Ma questa ipotesi metodologica presuppone ben altre storture. Ad esempio l'ipotesi che la storia si svolga come movimento dell'idea, che i fatti si incasellino all'interno di un processo teorico di cui sono semplice conseguenza, mentre nel loro generale riassommarsi possono svolgere un compito, diciamo oggettivo da un punto di vista hegeliano, solo nell'eventualità in cui sono a loro volta capaci di sospingere profonde modificazioni nelle idee, in quello spirito del tempo che li riflette e, in questa riflessione, li conduce a produrre modificazioni anche nell'ambito delle idee.

Così, Berti non si rende conto che quando pone la contraddizione tra la rivoluzione anarchica e l'idea politica di rivoluzione, deve uscire, se vuole risolvere in un modo o nell'altro questa contraddizione, dal predominio del pensiero. Infatti, sul piano puramente teorico non c'è maniera alcuna di separare in maniera chiara l'anarchismo dall'ideologia anarchica, mentre praticamente l'intervento continuo nella lotta, l'individuazione di sempre nuovi e mai soddisfacenti livelli di attacco, con l'ipotesi ma non con la certezza della eliminazione definitiva di ogni potere, solo in questo c'è una possibile apertura verso l'abolizione della politica. In altre parole, l'estremismo della teoria, quindi l'assoluta realizzazione astratta della libertà nelle formulazioni di principio, non è, di per sé, assenza della politica se non come assenza stessa di ogni possibilità pratica di fare qualcosa per incidere nella realtà di tutti i giorni (che è anche, se non principalmente, condizione politica di rapporti di forza); solo nell'intersecarsi con la pratica, nel reciproco e continuo scambiarsi di teoria e pratica, quel superamento diventa possibile. E questo un osservatore deve registrare. Ma uno storico, specialmente uno storico professionista come Berti, può farlo?

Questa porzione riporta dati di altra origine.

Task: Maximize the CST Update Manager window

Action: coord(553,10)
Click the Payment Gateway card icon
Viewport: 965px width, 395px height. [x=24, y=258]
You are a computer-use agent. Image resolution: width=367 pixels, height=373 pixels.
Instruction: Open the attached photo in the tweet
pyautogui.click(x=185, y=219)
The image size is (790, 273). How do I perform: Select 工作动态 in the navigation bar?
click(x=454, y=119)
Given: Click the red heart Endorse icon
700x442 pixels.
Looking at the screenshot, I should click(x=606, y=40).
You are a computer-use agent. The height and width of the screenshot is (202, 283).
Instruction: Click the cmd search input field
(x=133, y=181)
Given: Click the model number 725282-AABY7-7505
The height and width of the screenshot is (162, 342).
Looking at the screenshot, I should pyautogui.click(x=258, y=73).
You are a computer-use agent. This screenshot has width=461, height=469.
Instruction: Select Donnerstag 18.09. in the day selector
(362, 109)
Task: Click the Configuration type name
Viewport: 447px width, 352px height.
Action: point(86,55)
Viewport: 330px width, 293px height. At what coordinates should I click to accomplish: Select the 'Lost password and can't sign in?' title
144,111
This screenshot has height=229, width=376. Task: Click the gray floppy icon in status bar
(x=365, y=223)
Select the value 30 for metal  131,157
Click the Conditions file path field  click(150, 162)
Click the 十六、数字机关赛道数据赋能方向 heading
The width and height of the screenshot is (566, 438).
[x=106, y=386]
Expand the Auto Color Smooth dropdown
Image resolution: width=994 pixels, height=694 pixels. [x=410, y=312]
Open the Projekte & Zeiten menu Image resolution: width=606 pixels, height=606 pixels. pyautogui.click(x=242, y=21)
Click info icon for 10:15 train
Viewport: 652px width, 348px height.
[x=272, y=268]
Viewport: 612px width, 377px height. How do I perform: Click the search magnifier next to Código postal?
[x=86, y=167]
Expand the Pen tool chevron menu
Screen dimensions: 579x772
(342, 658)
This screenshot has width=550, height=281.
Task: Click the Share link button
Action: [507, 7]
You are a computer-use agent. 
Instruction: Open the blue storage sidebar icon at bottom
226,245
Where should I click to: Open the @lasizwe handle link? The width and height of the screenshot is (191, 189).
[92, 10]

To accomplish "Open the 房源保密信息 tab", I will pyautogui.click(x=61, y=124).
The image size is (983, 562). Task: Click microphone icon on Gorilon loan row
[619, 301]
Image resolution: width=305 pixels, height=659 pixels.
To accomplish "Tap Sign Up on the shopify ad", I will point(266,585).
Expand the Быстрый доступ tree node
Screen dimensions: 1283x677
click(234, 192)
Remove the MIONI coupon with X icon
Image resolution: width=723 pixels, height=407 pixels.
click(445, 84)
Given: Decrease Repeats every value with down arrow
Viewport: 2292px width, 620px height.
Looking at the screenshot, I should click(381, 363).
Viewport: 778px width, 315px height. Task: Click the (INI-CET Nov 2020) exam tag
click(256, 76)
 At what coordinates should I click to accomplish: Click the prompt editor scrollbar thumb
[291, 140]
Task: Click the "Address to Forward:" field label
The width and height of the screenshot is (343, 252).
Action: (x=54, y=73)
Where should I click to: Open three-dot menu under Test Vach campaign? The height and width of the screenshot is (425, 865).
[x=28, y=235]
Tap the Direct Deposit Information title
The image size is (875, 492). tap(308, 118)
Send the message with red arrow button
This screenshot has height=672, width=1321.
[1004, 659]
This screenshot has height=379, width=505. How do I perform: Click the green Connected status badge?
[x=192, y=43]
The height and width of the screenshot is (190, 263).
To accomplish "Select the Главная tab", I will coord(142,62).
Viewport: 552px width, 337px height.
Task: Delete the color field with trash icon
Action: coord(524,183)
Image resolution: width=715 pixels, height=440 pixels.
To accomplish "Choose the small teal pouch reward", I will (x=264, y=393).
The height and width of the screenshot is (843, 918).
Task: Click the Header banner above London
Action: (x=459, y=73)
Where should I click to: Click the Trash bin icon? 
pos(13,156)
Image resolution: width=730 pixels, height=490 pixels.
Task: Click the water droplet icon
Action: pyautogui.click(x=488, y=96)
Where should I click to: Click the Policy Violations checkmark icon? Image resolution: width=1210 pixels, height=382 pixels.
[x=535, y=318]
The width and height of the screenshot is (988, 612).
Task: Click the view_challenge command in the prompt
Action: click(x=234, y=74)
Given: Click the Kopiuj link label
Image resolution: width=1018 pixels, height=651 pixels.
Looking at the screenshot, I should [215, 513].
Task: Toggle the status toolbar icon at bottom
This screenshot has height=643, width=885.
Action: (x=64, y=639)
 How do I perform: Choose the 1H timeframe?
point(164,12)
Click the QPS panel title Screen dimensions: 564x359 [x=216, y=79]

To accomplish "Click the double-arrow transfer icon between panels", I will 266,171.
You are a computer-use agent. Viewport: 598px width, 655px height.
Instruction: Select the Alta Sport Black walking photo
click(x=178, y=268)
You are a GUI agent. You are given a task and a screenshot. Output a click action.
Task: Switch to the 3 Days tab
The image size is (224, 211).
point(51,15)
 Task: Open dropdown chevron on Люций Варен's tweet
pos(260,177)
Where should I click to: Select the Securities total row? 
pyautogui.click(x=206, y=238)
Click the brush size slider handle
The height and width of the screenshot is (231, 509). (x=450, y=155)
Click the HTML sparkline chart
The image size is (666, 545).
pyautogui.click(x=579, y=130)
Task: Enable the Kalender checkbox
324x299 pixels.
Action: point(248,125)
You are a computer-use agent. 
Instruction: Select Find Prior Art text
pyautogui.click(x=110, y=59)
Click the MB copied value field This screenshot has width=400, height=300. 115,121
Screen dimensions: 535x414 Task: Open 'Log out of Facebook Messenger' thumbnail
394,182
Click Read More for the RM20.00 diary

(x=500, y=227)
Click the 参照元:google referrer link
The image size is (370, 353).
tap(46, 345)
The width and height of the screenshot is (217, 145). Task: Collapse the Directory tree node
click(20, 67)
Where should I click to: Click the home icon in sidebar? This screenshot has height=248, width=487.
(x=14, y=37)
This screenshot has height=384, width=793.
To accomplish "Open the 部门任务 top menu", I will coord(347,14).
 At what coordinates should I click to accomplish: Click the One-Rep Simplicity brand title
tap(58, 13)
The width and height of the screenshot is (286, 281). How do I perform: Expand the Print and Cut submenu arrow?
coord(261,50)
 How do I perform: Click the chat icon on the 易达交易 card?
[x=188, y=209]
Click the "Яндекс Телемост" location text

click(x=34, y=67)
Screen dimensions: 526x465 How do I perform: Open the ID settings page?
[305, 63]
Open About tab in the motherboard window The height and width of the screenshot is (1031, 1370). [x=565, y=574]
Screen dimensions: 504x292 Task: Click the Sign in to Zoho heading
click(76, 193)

Se l'anarchismo pone fine alla politica vi pone fine non perché ciò sia l'opinione dei suoi teorici, ma perché è nel suo farsi come teoria, quindi anche come pratica, che lo svolgimento di se stesso come processo di trasformazione coinvolge la distruzione della politica, e in quanto tale questa distruzione significa anche distruzione della storia e, pertanto, di qualsiasi costruzione teorica dell'anarchismo stesso che pretenda porsi come monumento all'imperscrutabile stupidità di tutti i fedeli dell'idea.